Estimation of long-term series of total nutrient loads flowing into a large perialpine lake (Lake Como, Northern Italy) from incomplete discrete data by governmental monitoring

Continuous series of nutrient loads released into a water body are essential for nutrient budgeting, water quality modelling and watershed management activities. A quintessential example of pursued data are the series of total nutrient loads flowing from multiple tributaries into a lake. However, except for extraordinary cases in which high-frequency monitoring (HFM) stations are installed for both discharge and concentrations, measured nutrient loads are available on a discrete basis. Such observations are typically obtained by governmental agencies for environmental monitoring purposes, with an at best monthly resolution, yet commonly with gaps spanning years.

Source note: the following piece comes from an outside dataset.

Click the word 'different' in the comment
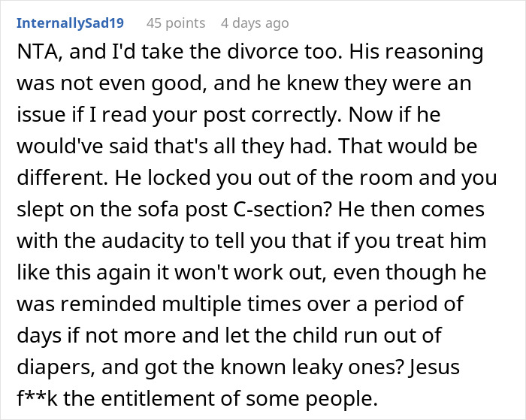pyautogui.click(x=59, y=178)
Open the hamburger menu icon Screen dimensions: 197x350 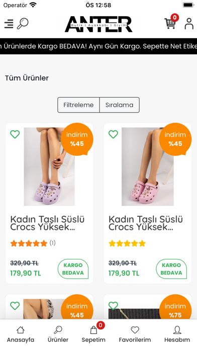9,24
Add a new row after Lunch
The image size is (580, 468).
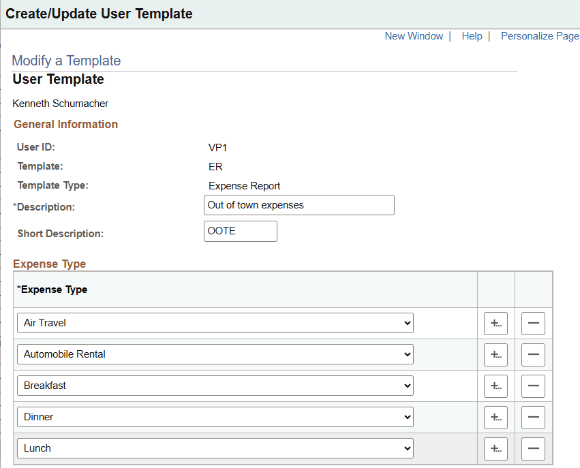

Usually, monitoring activities are limited to major inflows, neglecting minor ones. However, the latters can play a more relevant role in nutrient load budgets than in hydrological ones, in response to different natural features and pollution among tributary watersheds. In this work, we present a methodology we developed to estimate long-term series of total nutrient loads flowing into a water body, employing as case study Lake Como, a large deep lake in the Italian Alps with manifold monitored and unmonitored tributary watersheds. The method uses observed long-term relationships between discharges and concentrations (Q – C) and available discharge measurements and hydrological estimations to estimate continuous load series for the monitored basins. For the unmonitored watersheds, Q – C relationships are estimated from those of the monitored basins, given the observed dependence of the power-law coefficients on basin hydromorphological parameters. This equals to extending the regionalisation approach applied in hydrology for rainfall and discharges to the ecohydrological field for nutrient load estimation. The application of the method to the case study led to overall annual load estimations congruent to traditional techniques and revealed interesting Q – C watershed dynamics at interannual time scales which could not be disclosed through previous approaches. This work represents an exploratory development and application of ecohydrological regionalisation techniques, whose future development is fostered.